Pencurian pakaian dalam wanita oleh pelaku sendiri terekam kamera CCTV milik warga, dan saat ini pelaku menjalani proses hukum di Mapolsek Kaliwates.

“Terkait pencurian yang dilakukan, dari hasil pemeriksaan pelaku yang awal diduga memiliki kelainan jiwa ternyata sehat dan normal,” kata Luthfi sore.

Namun dari pengakuannya, lanjut Luthfi, pelaku ini memiliki orientasi kelainan seksual menyimpang.
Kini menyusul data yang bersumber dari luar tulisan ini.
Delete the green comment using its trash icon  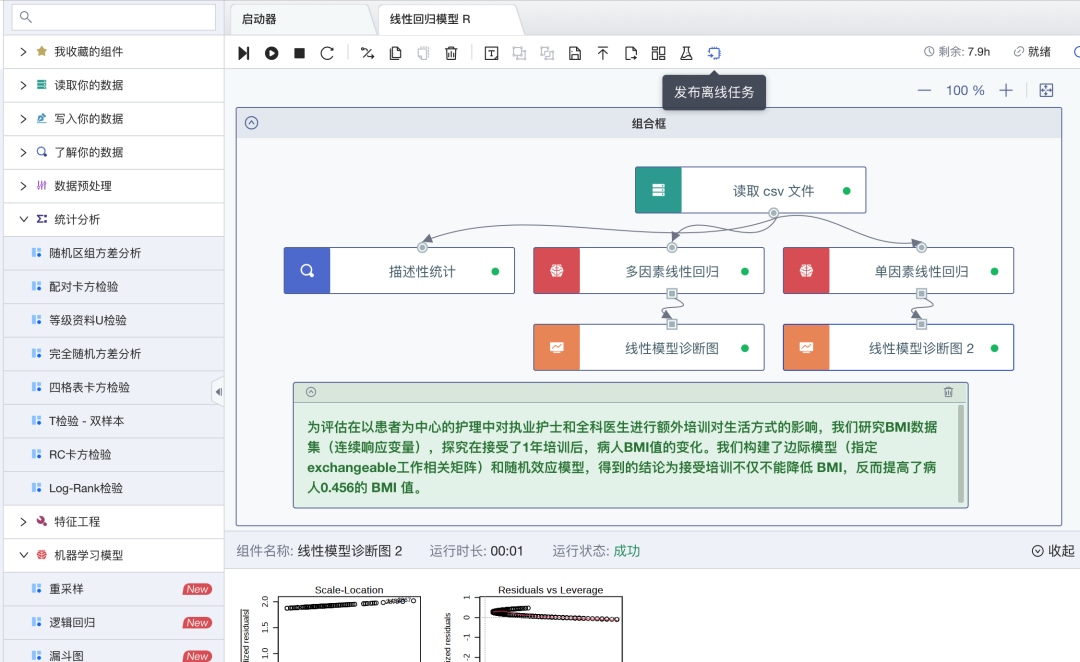[x=948, y=392]
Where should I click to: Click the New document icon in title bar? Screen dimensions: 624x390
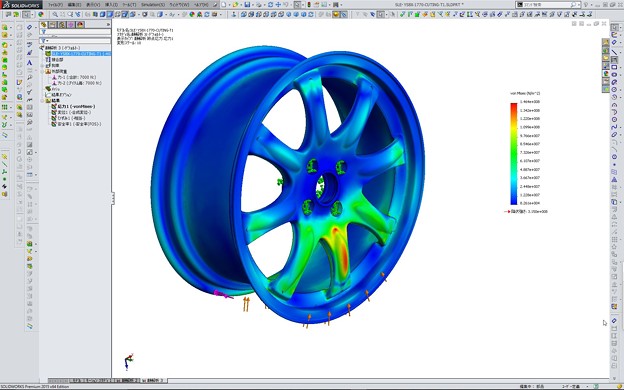click(224, 5)
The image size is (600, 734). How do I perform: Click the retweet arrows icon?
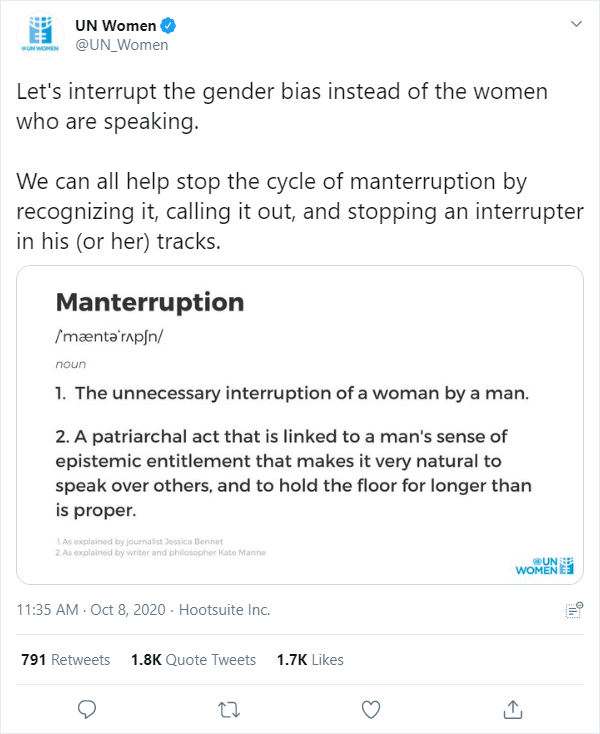pyautogui.click(x=229, y=710)
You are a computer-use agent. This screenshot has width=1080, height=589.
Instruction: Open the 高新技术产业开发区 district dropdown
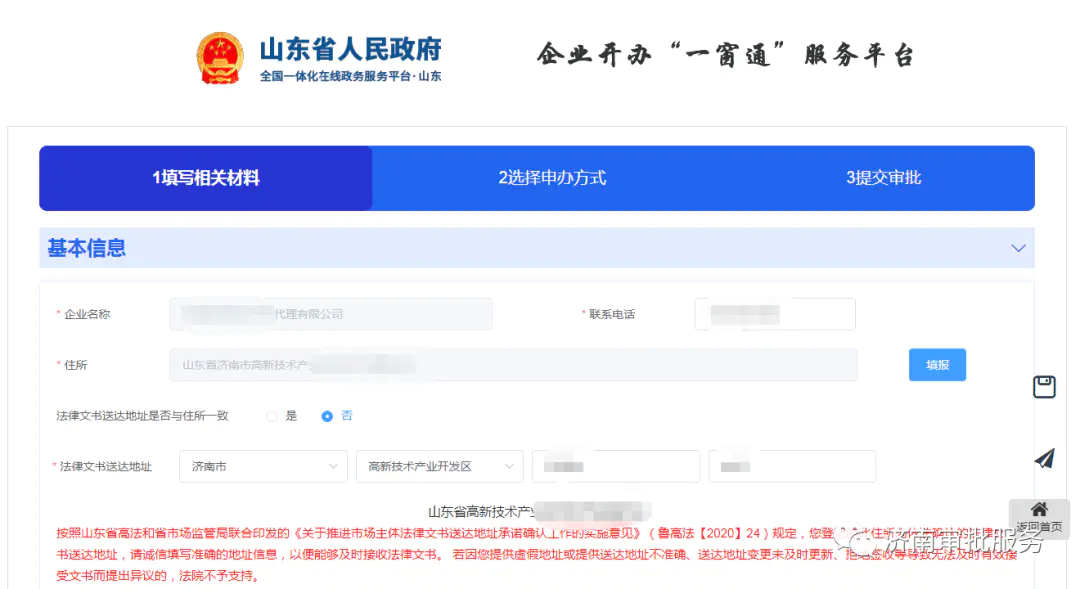(x=440, y=466)
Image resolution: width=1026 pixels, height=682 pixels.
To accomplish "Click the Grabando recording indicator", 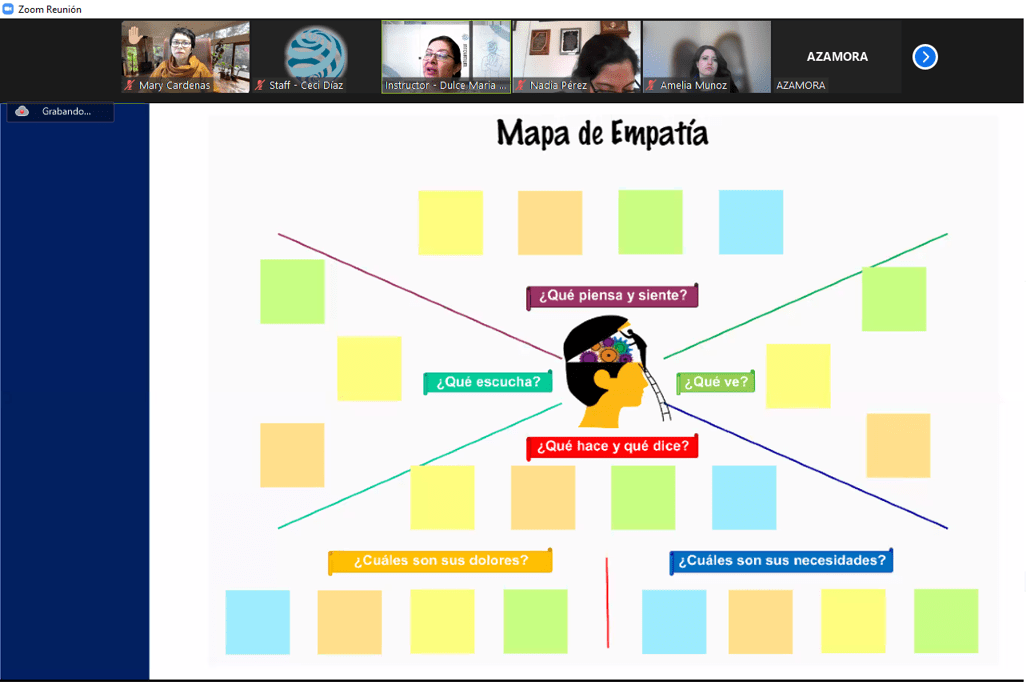I will (x=65, y=112).
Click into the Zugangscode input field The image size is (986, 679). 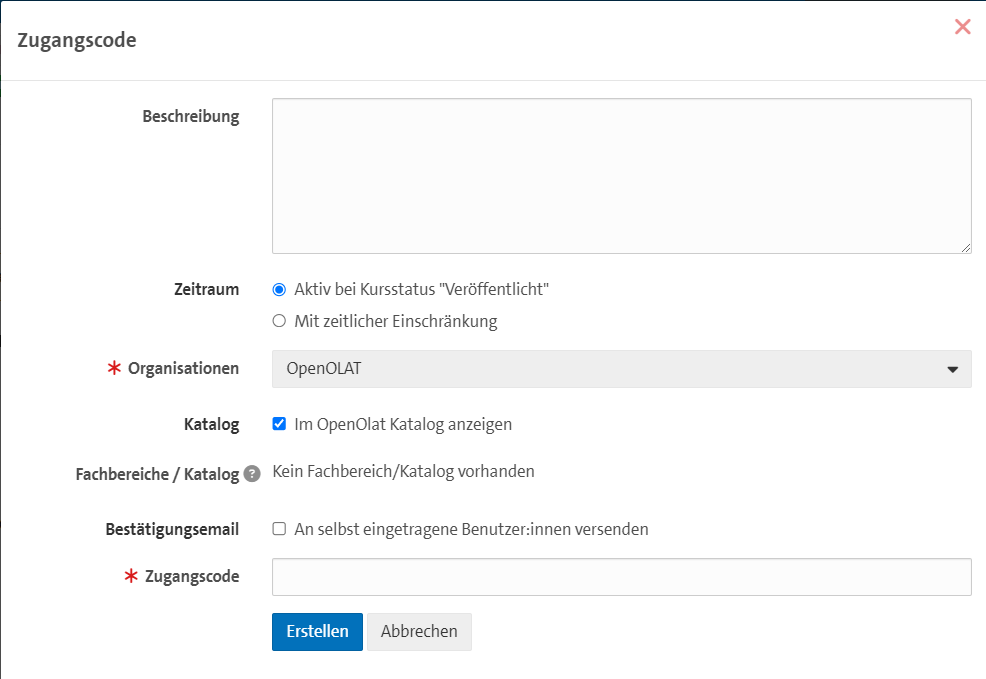point(620,577)
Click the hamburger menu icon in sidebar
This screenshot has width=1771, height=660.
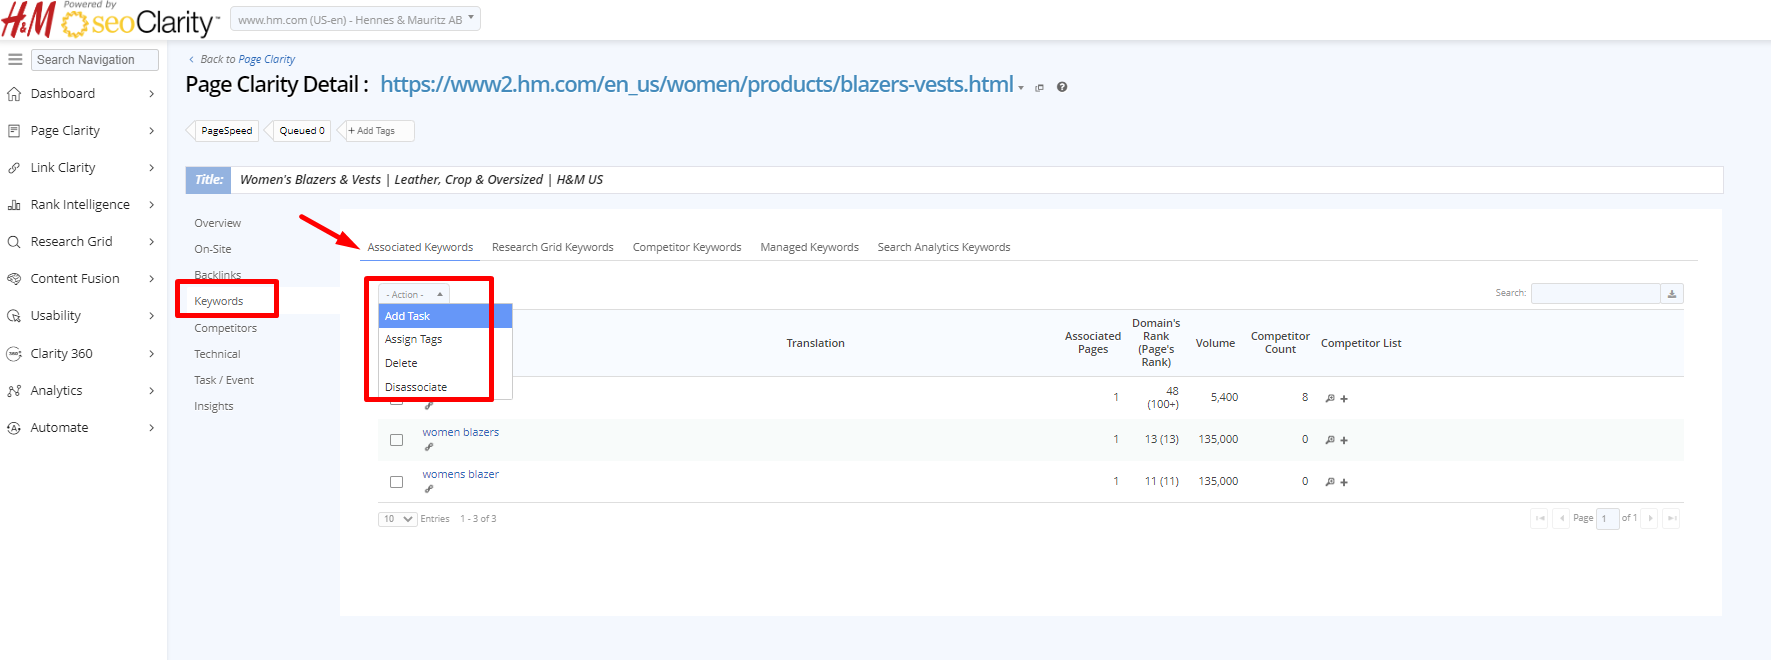15,60
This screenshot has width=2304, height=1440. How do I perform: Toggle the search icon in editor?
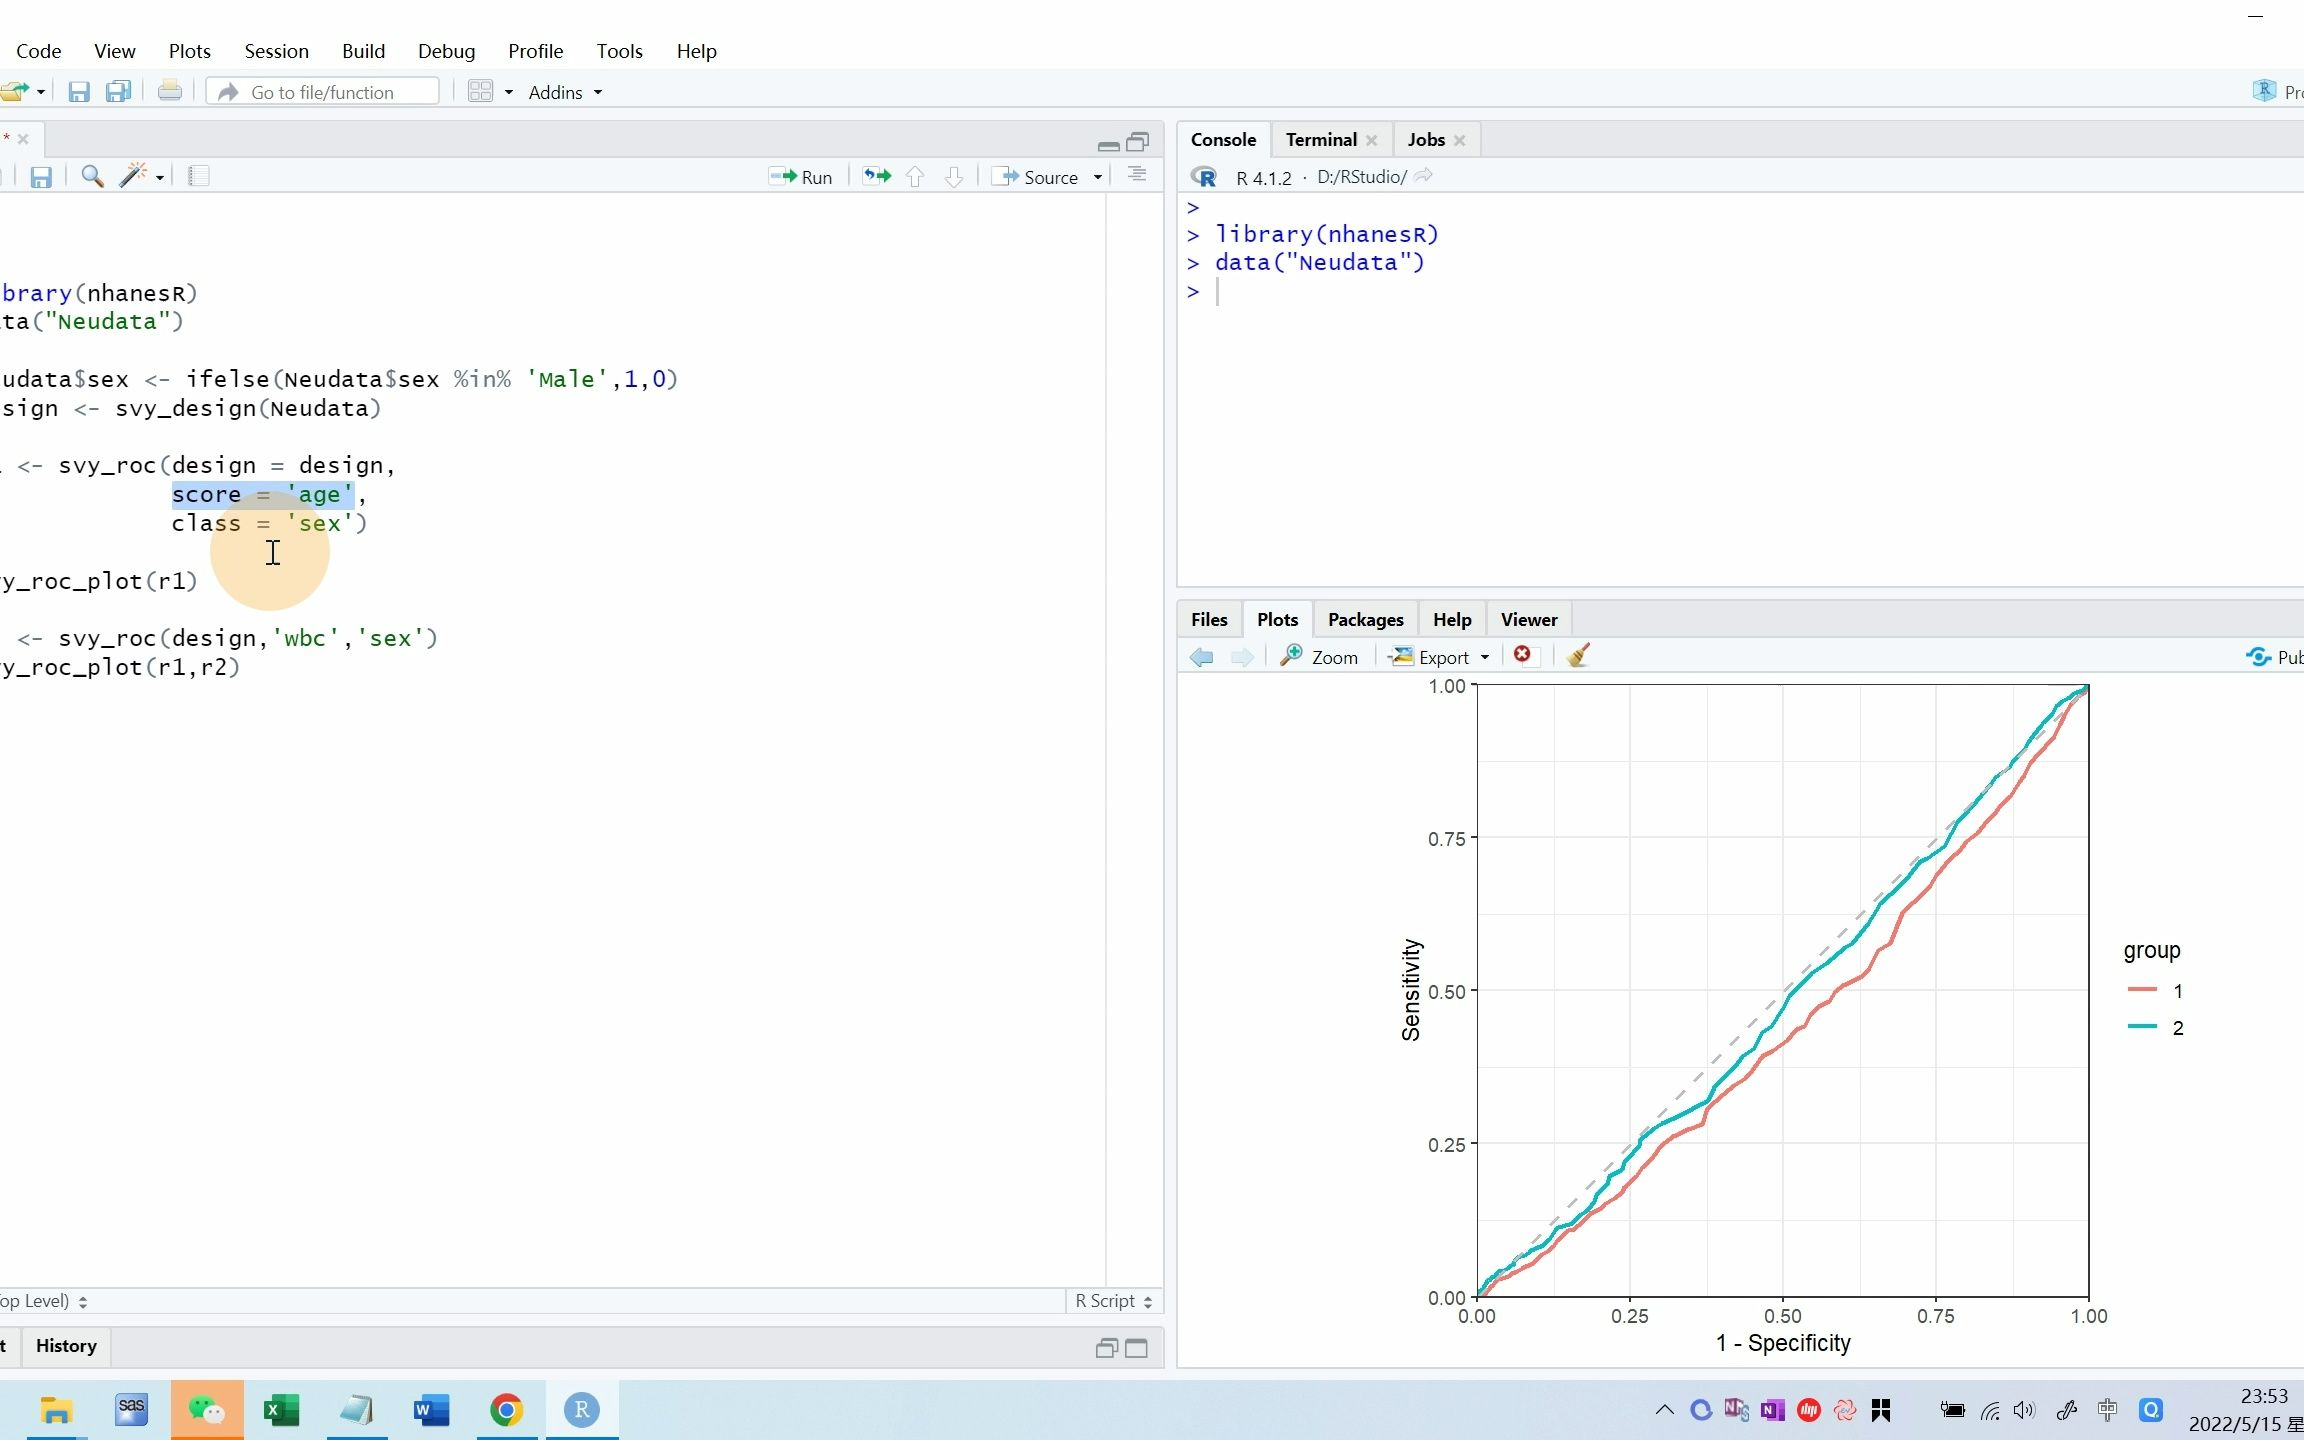point(93,178)
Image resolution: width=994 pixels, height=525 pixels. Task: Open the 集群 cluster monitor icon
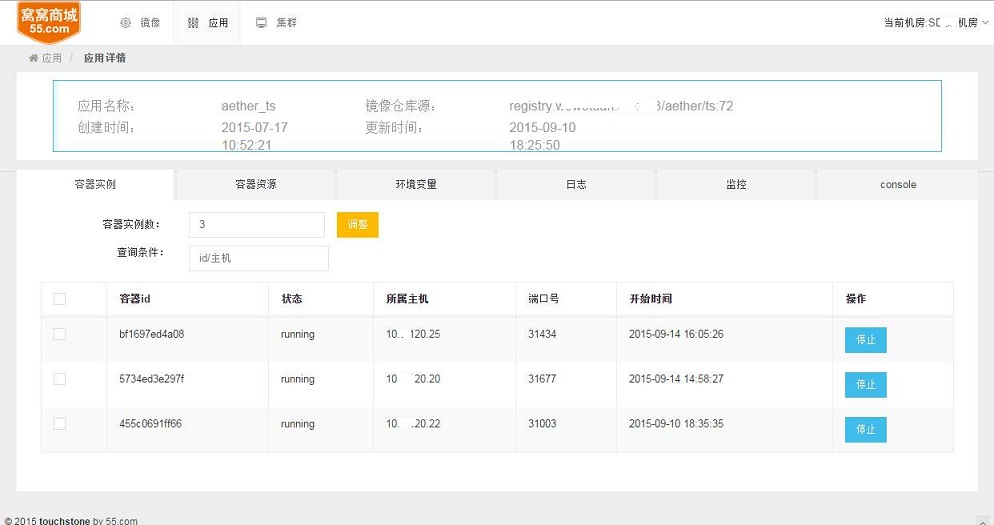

Terkait hal itu, lanjutnya, pakaian dalam yang dicuri adalah jenis BH.

Namun demikian, dari kasus ini polisi masih melakukan pendalaman. “Untuk melakukan pemeriksaan kejiwaan, kemudian termasuk di lokasi mana saja (pelaku) melakukan pencurian pakaian dalam wanita itu,” katanya.

Dari pemeriksaan sementara, katanya, aksi pencurian pakaian dalam wanita ini sudah dilakukan 4 kali dengan lokasi berbeda.

“Aksi (pencurian) ini, dari hasil pendalaman penyelidikan. Pelaku berpindah-pindah dengan TKP berbeda-beda tetapi masih di satu wilayah Kecamatan Kaliwates. Yakni 3 kali di Perumahan Tegal Gede, dan sekali di Perumahan Bumi Tegal Besar,” ucapnya.

Terkait aksi pencurian yang dilakukan pelaku, Luthfi menambahkan, terancam Pasal 362 KUHP Pencurian Ringan.

“Kemudian akan kita Tipiring. Termasuk memeriksa saksi-saksi terkait. Karena tidak menutup kemungkinan, apakah ada yang menyuruh atau kelompok tertentu, yang intinya kemungkinan-kemungkinan (aksi kejahatan) lain dengan dilakukan pendalaman lebih lanjut,” pungkasnya.